Ihre Studie zeigt: Bis 2050 ist ein Anteil von 42 bis 60 Prozent des Gesamtenergieverbrauchs aus Strom und 9 bis 26 Prozent aus wasserstoffbasierter Energie erforderlich.
„Frühere Forschungsarbeiten haben bereits gezeigt, dass unser Energiesystem kostengünstig und umweltschonend auf erneuerbare Energiequellen wie Wind und Sonne umgestellt werden kann. Die Frage ist, wie dieser erneuerbare Strom genutzt werden kann, um die Nutzung fossiler Brennstoffe in Gebäuden, im Industrie- und im Verkehrssektor zu ersetzen. Unsere Analyse zeigt, dass die direkte Nutzung von Strom, zum Beispiel durch Elektroautos und Wärmepumpen, für viele Sektoren ganz entscheidend ist, während die Umwandlung von Strom in Wasserstoff nur für wenige Anwendungen wichtig ist“, sagt Leitautor Felix Schreyer.
Zusammenspiel von Elektrifizierung und Wasserstoff
Erstmals buchstabiert die Studie das Zusammenspiel von Elektrifizierung und Wasserstoff in EU-Klimaneutralitätsszenarien in den einzelnen Sektoren detailliert aus. Mit Hilfe des Energie-Ökonomie-Modells REMIND untersuchten die PIK-Forschenden plausible Kombinationen beider Strategien in den Transformationspfaden des EU-Energiesystems in verschiedenen Szenarien. Die Analyse zeigt höhere Potenziale für die Elektrifizierung und beschreibt einen begrenzteren Einsatzbereich für wasserstoffbasierte Energie als frühere Studien.

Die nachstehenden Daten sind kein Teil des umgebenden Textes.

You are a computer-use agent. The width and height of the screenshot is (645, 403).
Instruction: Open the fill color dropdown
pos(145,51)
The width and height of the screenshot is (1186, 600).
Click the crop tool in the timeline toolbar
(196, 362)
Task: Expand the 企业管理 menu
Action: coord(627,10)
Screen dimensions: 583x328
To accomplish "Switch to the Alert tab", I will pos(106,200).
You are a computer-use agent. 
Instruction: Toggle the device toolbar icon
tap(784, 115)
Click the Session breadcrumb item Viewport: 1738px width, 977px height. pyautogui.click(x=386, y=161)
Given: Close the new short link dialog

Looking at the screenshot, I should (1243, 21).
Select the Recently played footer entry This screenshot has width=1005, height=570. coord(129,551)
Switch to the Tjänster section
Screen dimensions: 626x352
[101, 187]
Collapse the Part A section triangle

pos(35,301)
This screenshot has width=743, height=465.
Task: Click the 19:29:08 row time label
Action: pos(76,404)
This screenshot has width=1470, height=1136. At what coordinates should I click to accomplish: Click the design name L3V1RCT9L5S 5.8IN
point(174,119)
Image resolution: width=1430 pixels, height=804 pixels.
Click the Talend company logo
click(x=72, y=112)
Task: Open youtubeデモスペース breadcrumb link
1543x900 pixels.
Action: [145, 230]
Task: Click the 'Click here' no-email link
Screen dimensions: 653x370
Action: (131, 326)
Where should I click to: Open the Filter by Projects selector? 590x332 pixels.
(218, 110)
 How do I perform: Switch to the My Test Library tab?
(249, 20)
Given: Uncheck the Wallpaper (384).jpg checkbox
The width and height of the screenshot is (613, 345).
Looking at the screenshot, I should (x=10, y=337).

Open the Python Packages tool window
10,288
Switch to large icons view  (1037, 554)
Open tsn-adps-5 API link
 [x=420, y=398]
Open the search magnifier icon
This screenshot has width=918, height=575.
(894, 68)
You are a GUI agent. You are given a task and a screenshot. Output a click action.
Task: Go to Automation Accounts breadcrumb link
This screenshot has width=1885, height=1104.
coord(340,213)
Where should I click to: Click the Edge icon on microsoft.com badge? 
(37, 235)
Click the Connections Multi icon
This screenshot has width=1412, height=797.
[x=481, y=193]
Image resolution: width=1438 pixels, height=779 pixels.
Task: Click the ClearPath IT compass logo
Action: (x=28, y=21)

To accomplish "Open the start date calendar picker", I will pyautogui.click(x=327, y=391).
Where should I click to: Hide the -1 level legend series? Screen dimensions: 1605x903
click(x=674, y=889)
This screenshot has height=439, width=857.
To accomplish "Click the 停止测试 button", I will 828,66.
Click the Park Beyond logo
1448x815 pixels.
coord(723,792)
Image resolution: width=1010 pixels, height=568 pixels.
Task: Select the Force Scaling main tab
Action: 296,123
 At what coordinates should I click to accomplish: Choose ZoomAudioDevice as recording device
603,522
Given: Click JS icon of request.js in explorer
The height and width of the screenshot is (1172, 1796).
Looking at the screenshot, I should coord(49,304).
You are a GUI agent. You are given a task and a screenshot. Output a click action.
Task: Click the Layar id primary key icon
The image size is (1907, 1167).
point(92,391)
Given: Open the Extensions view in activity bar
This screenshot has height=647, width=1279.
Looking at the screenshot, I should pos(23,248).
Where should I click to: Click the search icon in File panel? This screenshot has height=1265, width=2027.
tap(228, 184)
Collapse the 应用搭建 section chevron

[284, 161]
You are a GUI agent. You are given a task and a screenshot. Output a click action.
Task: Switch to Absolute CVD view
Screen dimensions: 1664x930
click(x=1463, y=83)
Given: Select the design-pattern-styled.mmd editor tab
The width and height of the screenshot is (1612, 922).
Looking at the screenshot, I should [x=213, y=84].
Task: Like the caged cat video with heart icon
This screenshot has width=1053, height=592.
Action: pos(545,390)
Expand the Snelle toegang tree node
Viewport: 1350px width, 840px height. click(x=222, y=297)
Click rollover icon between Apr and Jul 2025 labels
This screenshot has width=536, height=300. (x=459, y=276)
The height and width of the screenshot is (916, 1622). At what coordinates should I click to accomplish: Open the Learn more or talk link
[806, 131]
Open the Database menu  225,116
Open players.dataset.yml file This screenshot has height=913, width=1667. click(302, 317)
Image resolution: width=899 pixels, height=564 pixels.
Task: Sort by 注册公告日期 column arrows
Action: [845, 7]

Über alle Szenarien hinweg ist die direkte Nutzung von Strom die dominierende Strategie etwa für Autos oder beim Heizen von Gebäuden und in der Industrie. Wasserstoff und synthetische Kraftstoffe aus Strom werden vor allem für die Luftfahrt, die Schifffahrt, die chemische Industrie und als Stromspeicher benötigt. Elektrifizierung und Wasserstoff ergänzen sich im Gesamtenergiemix somit weitgehend, während sie um einen geringen Anteil von etwa 15 Prozent der Endenergie konkurrieren. Das betrifft vor allem Sektoren wie den LKW-Verkehr und die industrielle Hochtemperatur-Prozesswärme.
Drei Eckpfeiler für eine erfolgreiche Transformation
„Der Ausbau der Stromerzeugung aus erneuerbaren Energien und die Umstellung auf elektrische Technologien, wo immer dies möglich ist, ist bei weitem der schnellste und billigste Weg, um die Kohlenstoffemissionen in den meisten Sektoren zu senken. Wir gehen daher davon aus, dass der Anteil von Strom am Endenergieverbrauch von 20 Prozent auf 42 bis 60 Prozent bis 2050 steigen muss, um Klimaneutralität in der EU zu erreichen“, sagt Studienautor Gunnar Luderer, Leiter der Gruppe Energiesysteme am PIK.
Ursache hierfür ist, dass elektrische Technologien zunehmend verfügbar sind und Strom sehr effizient nutzen, während die Umwandlung in Wasserstoff und synthetische Brennstoffe und deren Verbrennung mit erheblichen Energieverlusten verbunden sind. Insgesamt steigt die Stromnachfrage in der EU in den Szenarien bis 2050 um 80 bis 160 Prozent, je nach Umfang der Wasserstoffimporte und der Rolle der Elektrifizierung und des Wasserstoffs in unsicheren Sektoren. Bis dahin müsste somit etwa doppelt so viel Strom erzeugt werden wie heute.
Die Forschenden diskutieren auch den aktuellen Stand der EU-Politik in Bezug auf Elektrifizierung und Wasserstoff und skizzieren drei kritische Eckpfeiler für eine erfolgreiche Transformation: Die Politik sollte:
der Elektrifizierung beziehungsweise dem Wasserstoff in den Sektoren Vorrang einräumen, in denen sie in allen Szenarien bevorzugt werden
Hindernisse für den Ausbau der erneuerbaren Energien beseitigen und
Anreize für den Ausbau von Wasserstoffversorgungsketten schaffen.
„Unsere Studie unterstreicht, dass politische Entscheidungsträger die unterschiedlichen sektoralen Rollen beider Strategien berücksichtigen sollten, indem sie die Elektrifizierung durch elektrische Anwendungen für den Straßenverkehr und das Heizen fördern. Wasserstoff und synthetische Kraftstoffe sollten hingegen für Anwendungen priorisiert werden, in denen sie unverzichtbar sind“, sagt Studienautor Falko Ueckerdt.